Problem details = Could you copy every line in the listing below that has the word "Given"?

Data to examine START

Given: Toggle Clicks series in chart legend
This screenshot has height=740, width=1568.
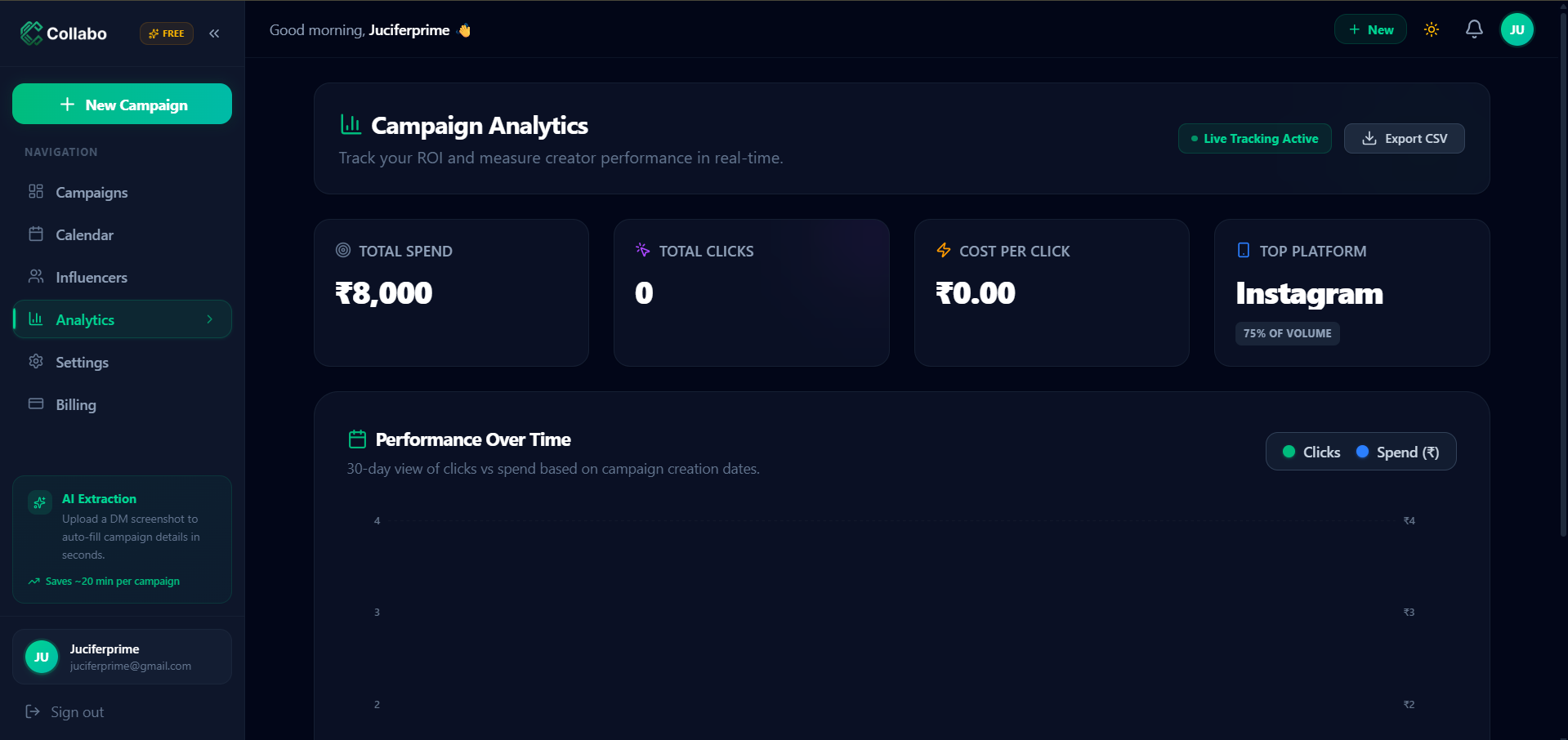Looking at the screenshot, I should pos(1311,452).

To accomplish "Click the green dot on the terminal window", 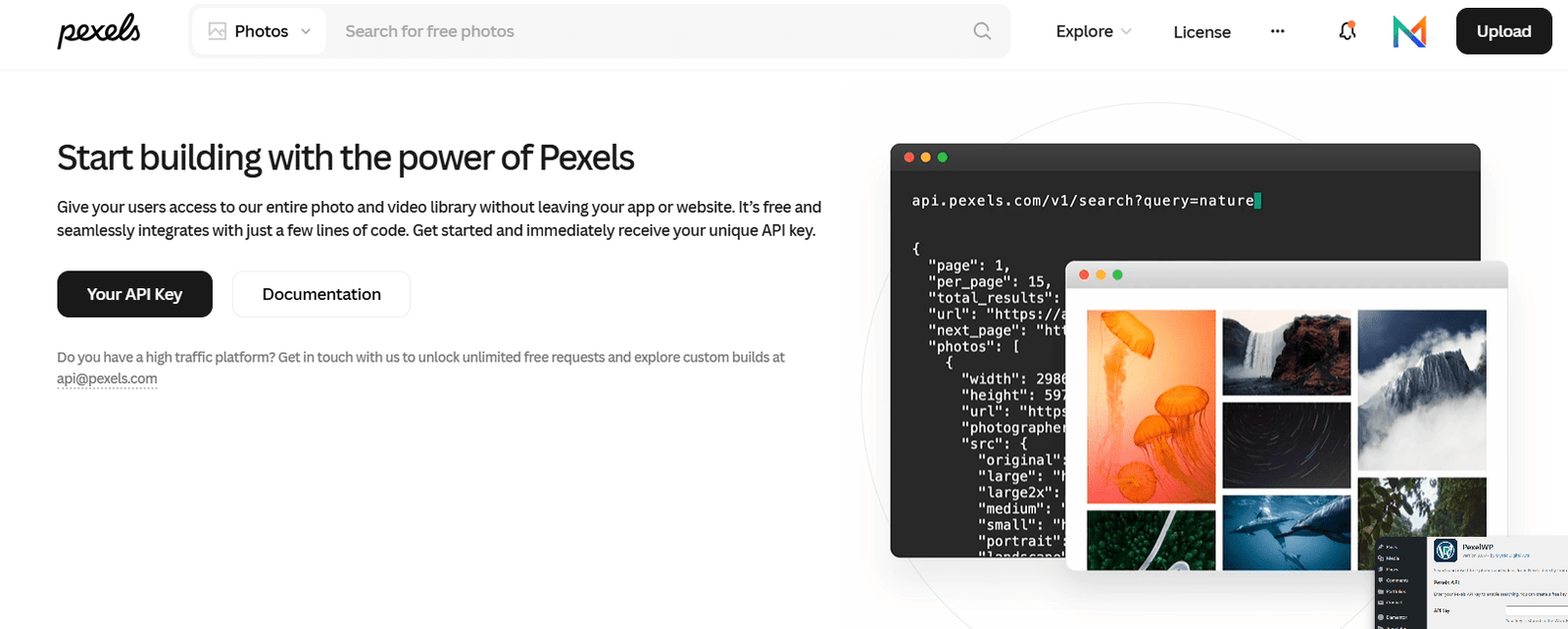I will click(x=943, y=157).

Data to examine END
Data to examine START

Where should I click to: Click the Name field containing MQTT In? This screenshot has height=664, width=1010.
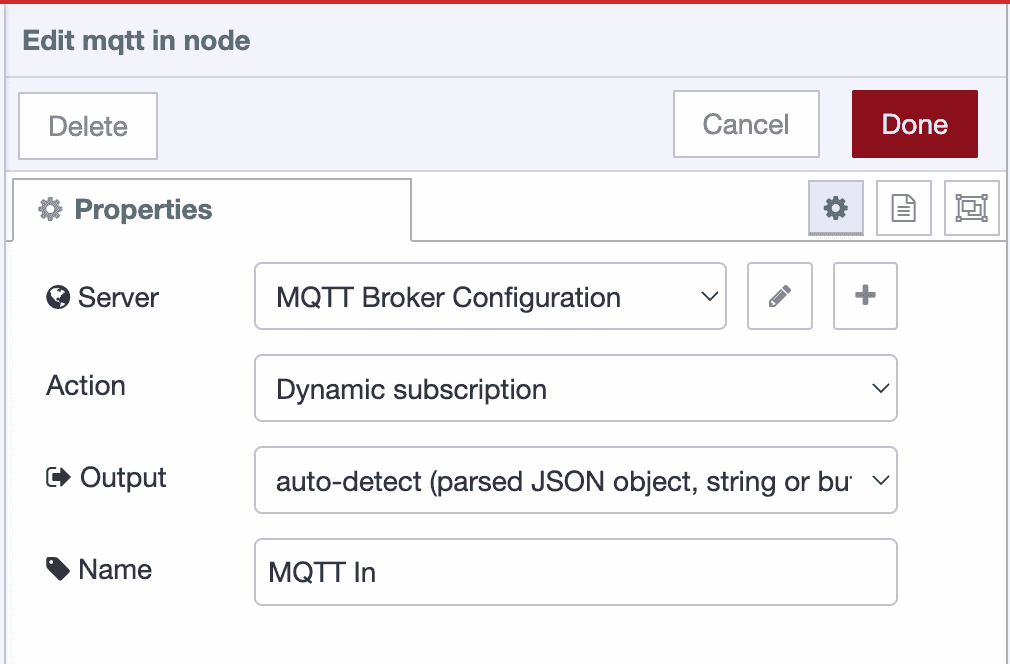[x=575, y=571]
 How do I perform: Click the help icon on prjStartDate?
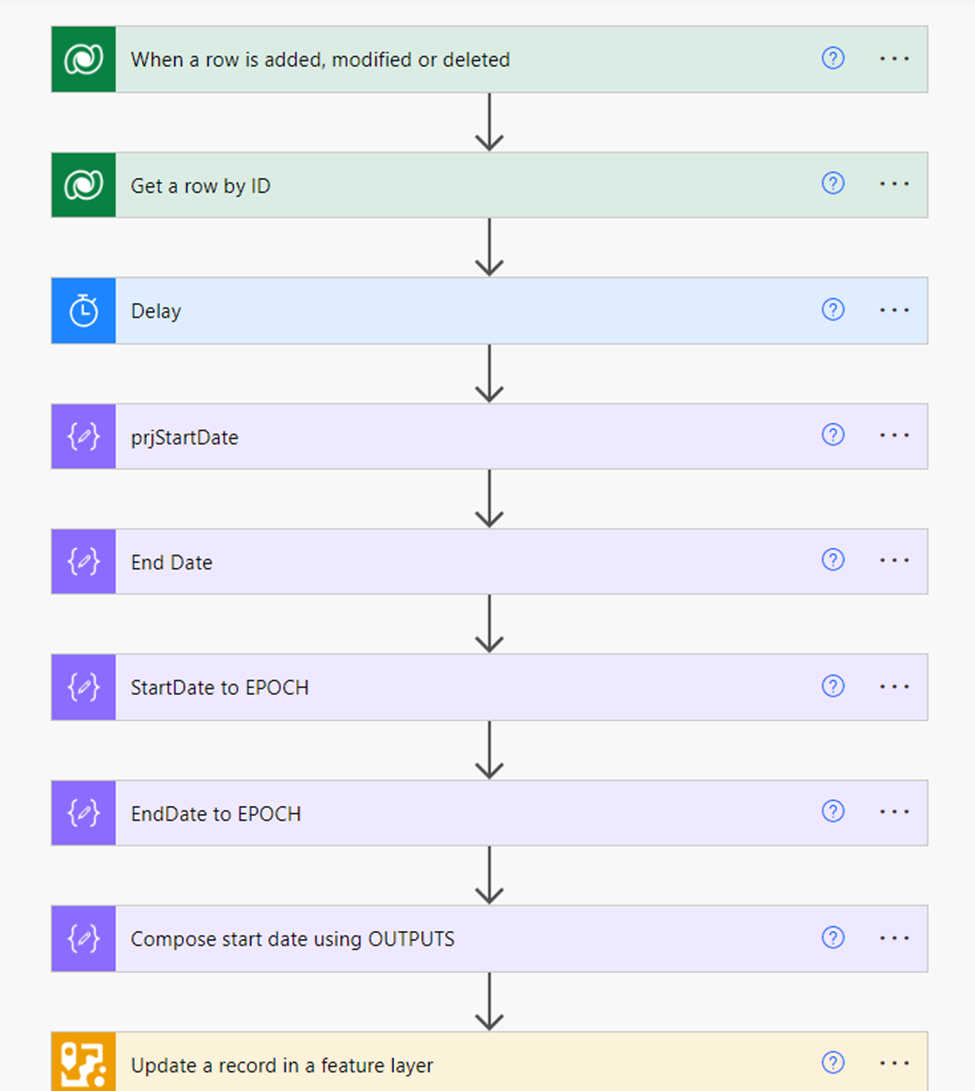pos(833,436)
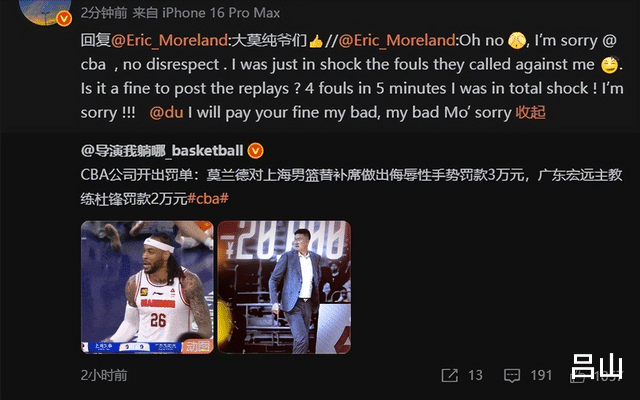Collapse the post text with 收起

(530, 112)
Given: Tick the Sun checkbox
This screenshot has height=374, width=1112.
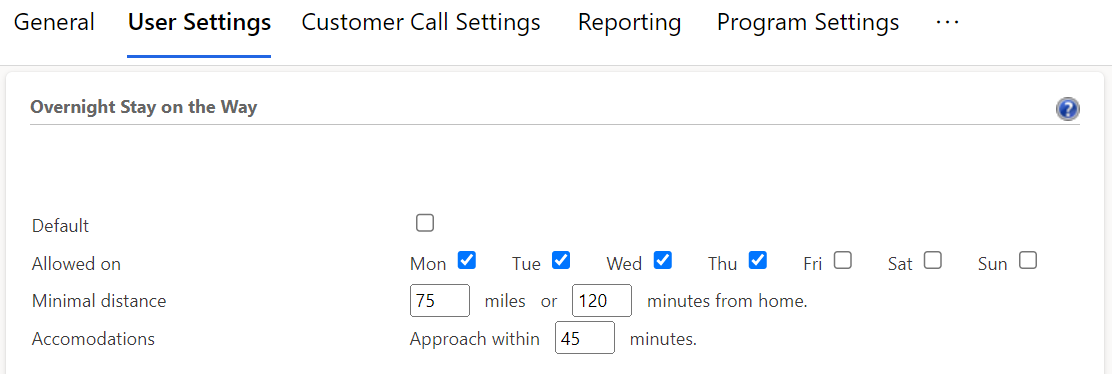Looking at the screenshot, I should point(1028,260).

Data to examine END
Data to examine START

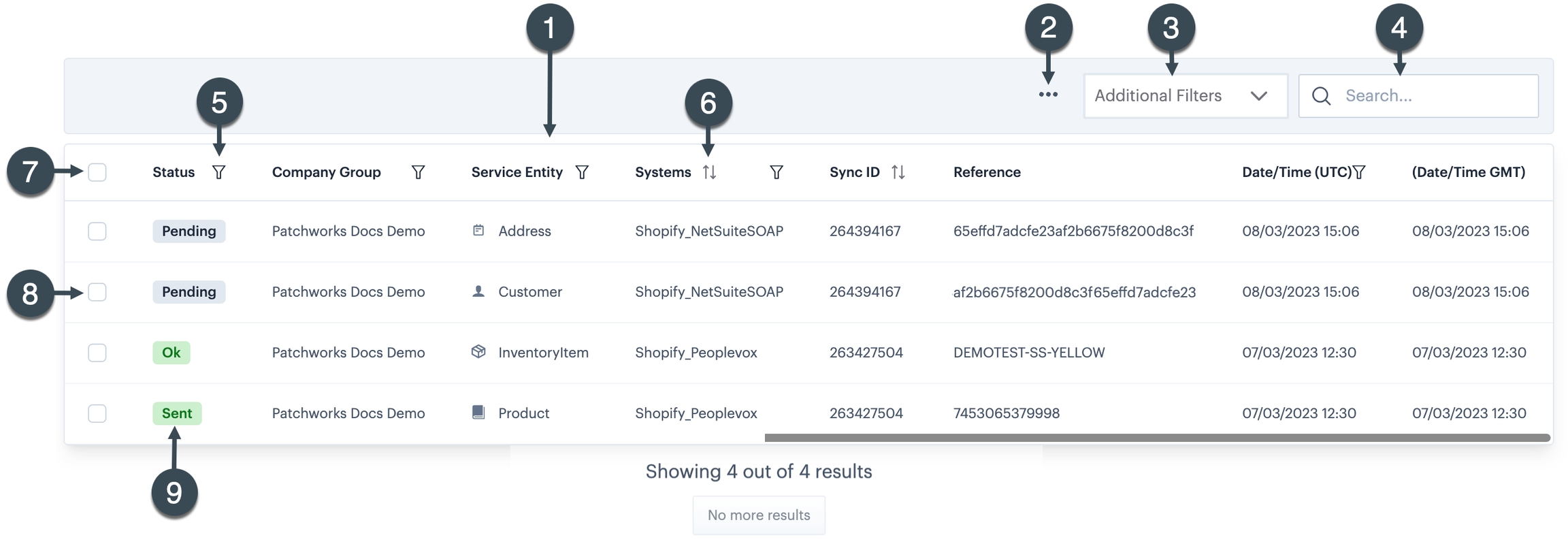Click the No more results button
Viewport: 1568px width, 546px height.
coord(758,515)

Data to examine END

Response below =
Given: Toggle Clicks series in chart legend
Given: Tick the Sun checkbox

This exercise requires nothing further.